During step S091, oxidation potential Vo is applied to working electrodes 16 in wells 14. This operation oxidizes the surfaces of working electrodes 16. Oxidation potential Vo is sequentially applied to working electrodes 16 as follows: After current value I2x of each of working electrodes 16 is measured, then the oxidation potential is applied to each of working electrodes 16 in turn.
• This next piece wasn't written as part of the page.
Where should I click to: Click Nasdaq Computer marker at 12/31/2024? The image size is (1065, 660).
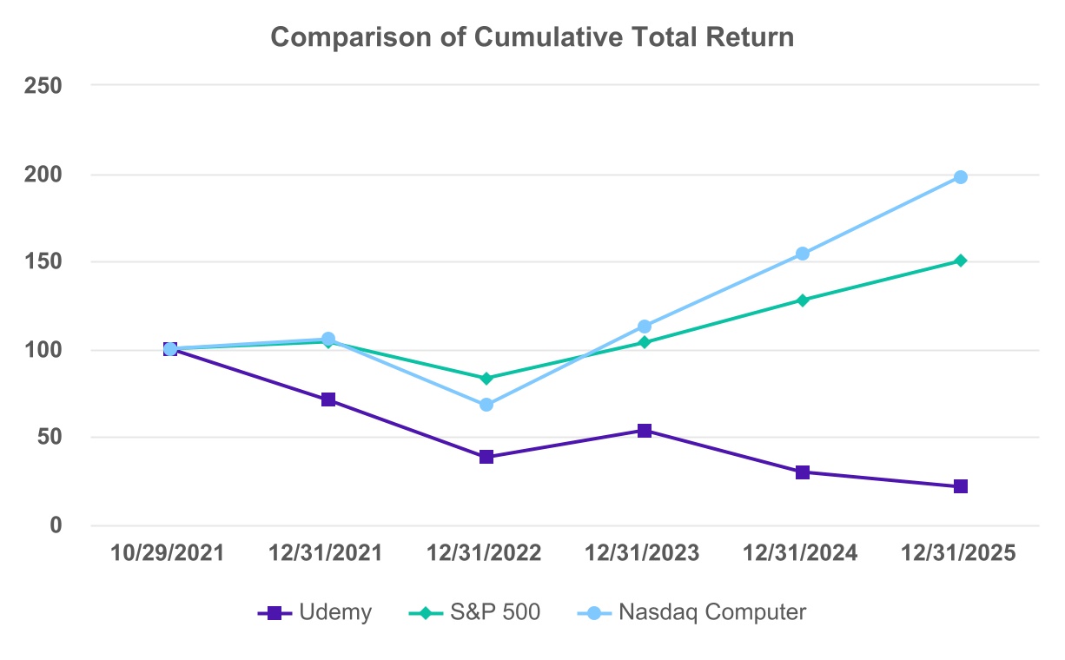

In step S061, oxidation potential Vo is applied to working electrodes 16 in the same potential applying method as step S031. This operation oxidizes the surfaces of working electrodes 16 sequentially.


After step S081, in cases where the measurement of a current value by applying an electric potential to working electrodes 16 is not performed, step S091 is not required to be performed because of no need for holding the condition of surfaces of working electrodes 16.


In step S101, based on measured current values I1x, I2x, and I3x, amount of a dissolved oxygen concentration in measuring liquid 102 in each of wells 14 is calculated.


In steps S031, S061, and S091, before or after the current value is measured for each well, oxidation potential Vo may be applied to plural wells 14 at once.



FIG. 14A is an enlarged diagram illustrating period T121 of another potential application protocol in the electrochemical measurement method shown in FIGS. 11 and 12. In FIG. 14A, the vertical axis represents a potential applied to working electrodes 16, and the horizontal axis represents time. In the potential application protocol shown in FIG. 14A, period T121a is configured with periods TaA1, TaB1, TaC1, TaD1, TaA2, TaB2, TaC2, TaD2, TaA3, TaB3, TaC3, and TaD3 which succeed in this order.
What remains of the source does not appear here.